Development of automated speech recognition and language learning tools

Researchers at the University of Oxford, led by Professor Aditi Lahiri, Director of the Language and Brain Laboratory, have developed an automated speech recognition system based on modelling of how the brain processes sounds. The research has been awarded four European Research Council grants: two Advanced and, for innovation building on their results, two Proof of Concept awards.

Illustrating thought processingHow does the brain process sounds?

Credit: Shutterstock

The FlexSR (Flexible Speech Recognition System) that has been built from scratch by Professor Lahiri and her team, does not require the extensive training that speech recognition systems usually do, and can be easily adapted to different speakers, dialects, and languages

Professor Lahiri has held two ERC Advanced Grants in addition to two ERC Proof of Concept grants for work in this area, to carry out the fundamental investigation of variations in speech, for example at the boundaries between words. The first led to a linguistic model of speech based on phonological features, the articulatory and acoustic properties of each sound that form its contrasts with others.  For example, the ‘voicing’ feature (whether the vocal cords are vibrating or not) forms a component of the contrast between the ‘p’ and ‘b’ consonant sounds in English.

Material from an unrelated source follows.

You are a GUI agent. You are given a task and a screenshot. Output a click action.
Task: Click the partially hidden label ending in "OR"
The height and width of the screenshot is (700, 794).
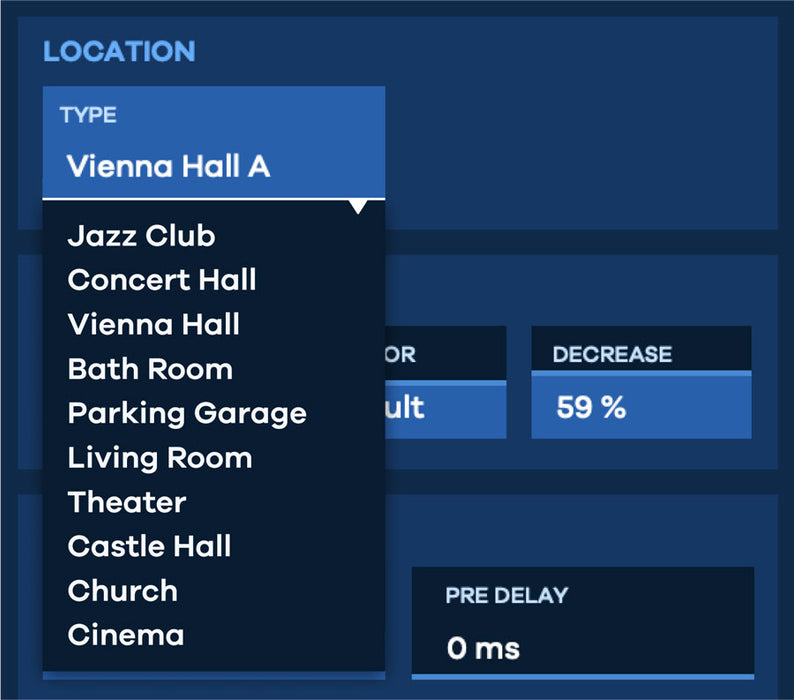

Building on this work using Proof of Concept funding, the team developed the speech recognition system that was trained to recognise a universal set of 19 such features and can combine them to identify speech sounds, or phones. Importantly, it aims to target those features that are essential to human understanding of speech, and ignores or tolerates those that can vary across speakers or utterances.

The research team has also used this model to develop a prototype language learning app. Using the FlexSR technology, the app analyses words and sentences spoken into the app by the user, and then provides detailed feedback. Used in this way, language learners can receive personalised responses to improve their pronunciation.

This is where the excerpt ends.